* Study text

[Start of Attachment]

Several years ago, we mentioned how the Internet and mobile technology offered the promise of changing how coupons will be delivered. The idea was that electronic coupons will be highly attractive to consumers due to the ease by which they can be obtained and redeemed. Yet, in late 2014 the delivery of coupons via methods other than free standing inserts (FSI), such as coupon included in newspapers or in the mail, remains relatively low. In fact, couponing company Inmar reports that 91% of coupons are still distributed using a print version, with much of this still coming from coupons cut from newspapers. (The Inmar site also has useful statistics on various methods consumers use to locate coupons.)

The fact electronic coupons are taking time to be widely accepted should not be viewed as a rejection of this delivery method by consumers. More likely, it is about habit and the routine people follow when retrieving coupons. Strong coupon users tend to have a high affinity for gathering these in a physical way and actually enjoy the activities involving in leafing through printed material and then tearing out the coupons they want.

[End of Attachment]

* Assignment 1
For the passage on coupon delivery, state whether each statement agrees with it: (a) Inmar reports that most coupons are still distributed in print. (b) The slow acceptance of electronic coupons shows that consumers have rejected this delivery method. (c) Strong coupon users tend to prefer gathering coupons in a physical way. Answer yes or no for each and quote the words of the passage that decide it.
* Assignment 2
Write the next part of the passage on coupon delivery, beginning after its final sentence.

* Data provided
[Start of Attachment]

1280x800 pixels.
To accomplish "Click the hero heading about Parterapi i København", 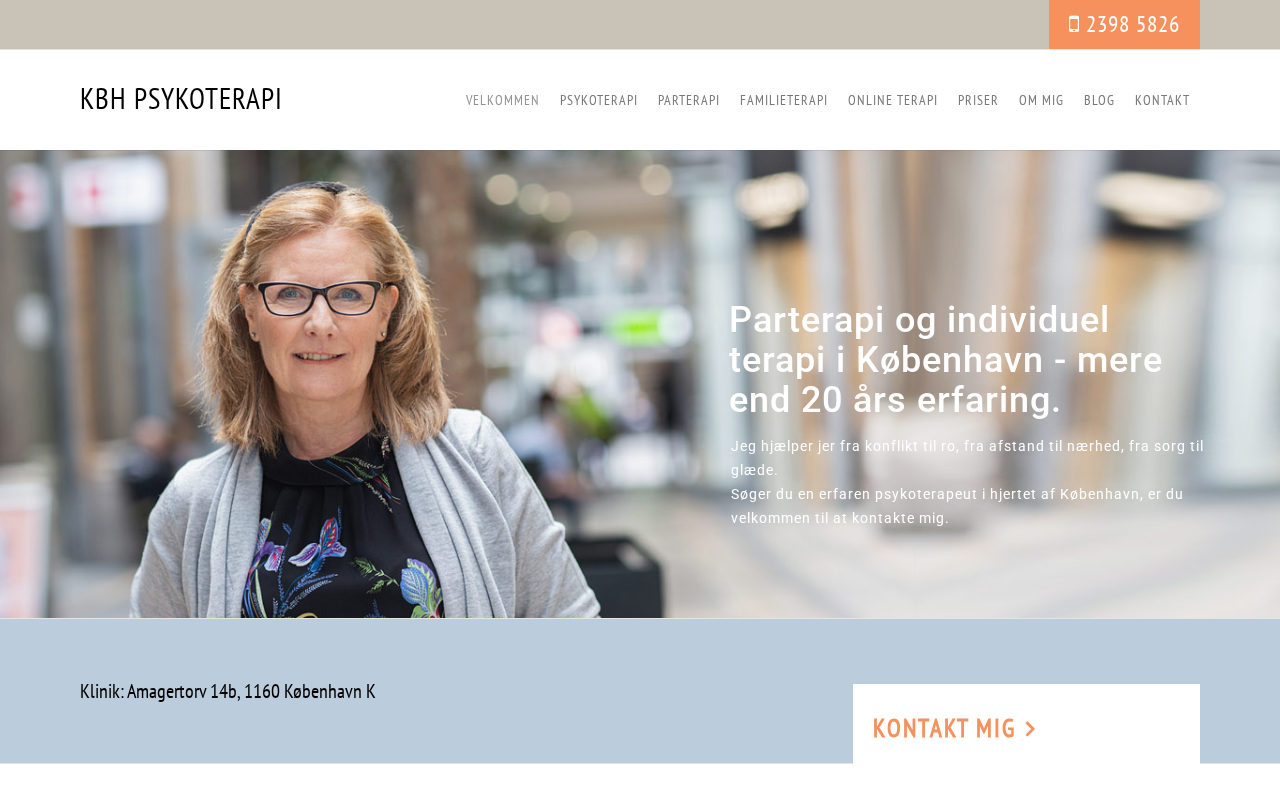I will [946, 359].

[End of Attachment]
[Start of Attachment]

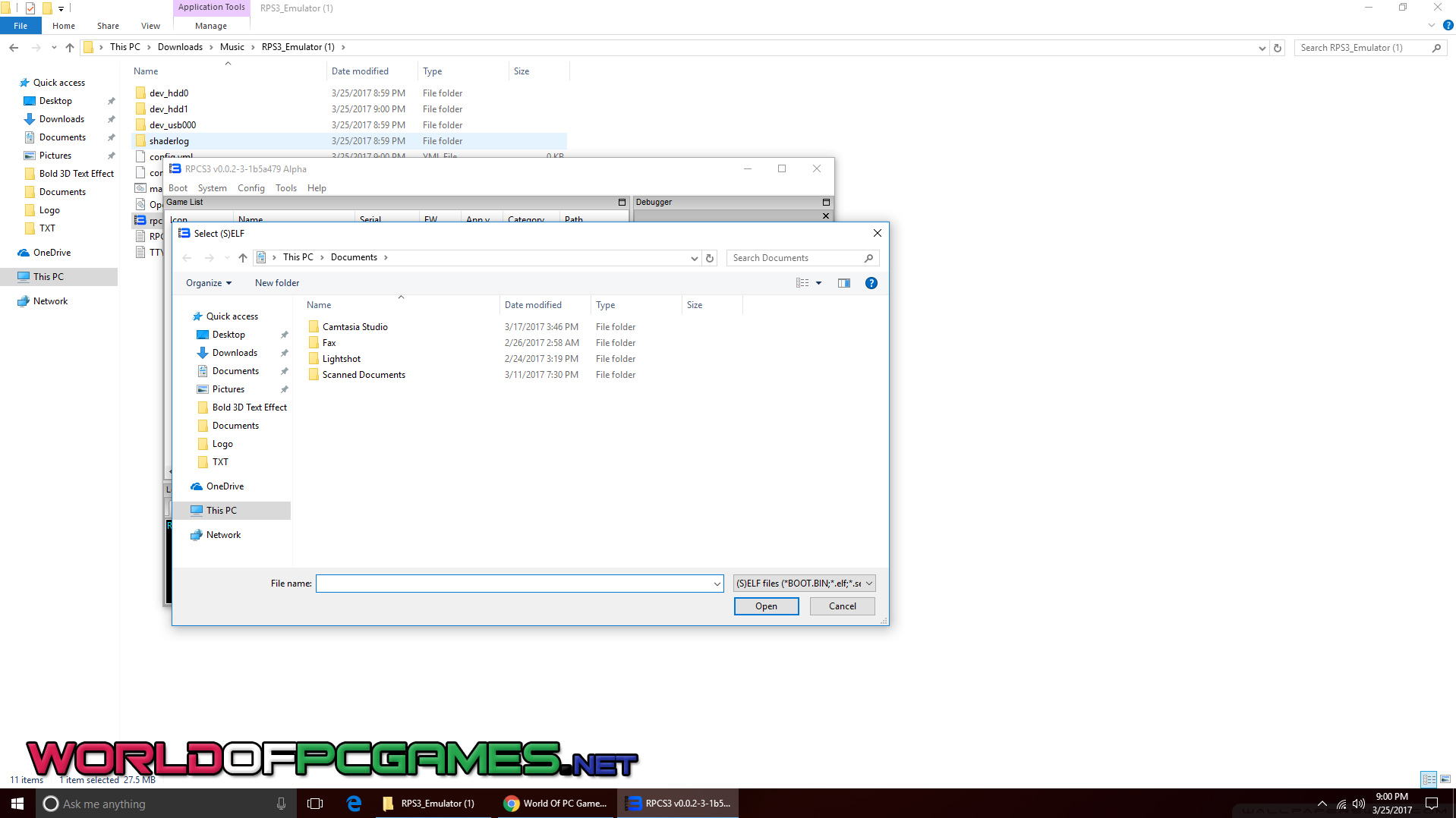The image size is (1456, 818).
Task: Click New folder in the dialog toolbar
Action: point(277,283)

[End of Attachment]

* Response box 1
(a) Yes: "91% of coupons are still distributed using a print version"
(b) No: "should not be viewed as a rejection of this delivery method by consumers"
(c) Yes: "have a high affinity for gathering these in a physical way"

* Response box 2
However, according to this Advertising Age story, the tide may finally be turning in favor of electronic coupons. The story notes how consumers are beginning to accept the electronic coupon in greater numbers, especially load-to-card coupons, which are added directly to a loyalty card a consumer has for specific retailers. The story also offers several interesting statistics on coupons including showing how coupon redemption rates are considerably higher for electronic coupons compared to FSI coupons.

When a company makes a decision to pull a product from the market, in most cases the decision is a final one. The product has reached the stage of its product lifecycle where it just does not make sense to continue selling the product nor are there other companies interested buying the product so it can continue to be sold.

However, it is not always the case that a dead product remains dead. For instance, a classic example is the revival of Classic Coke, which in the 1980s reentered the market after being displaced by New Coke. More recently television shows, such as Arrested Development and 24, have been brought back to life following requests from thousands of fans. And on a smaller scale, a regional candy product name Astro Pop, which had a strong following in the early days of the space race only to see interest in the product fizzle, was brought back to life by a fan that just happened to own a candy company.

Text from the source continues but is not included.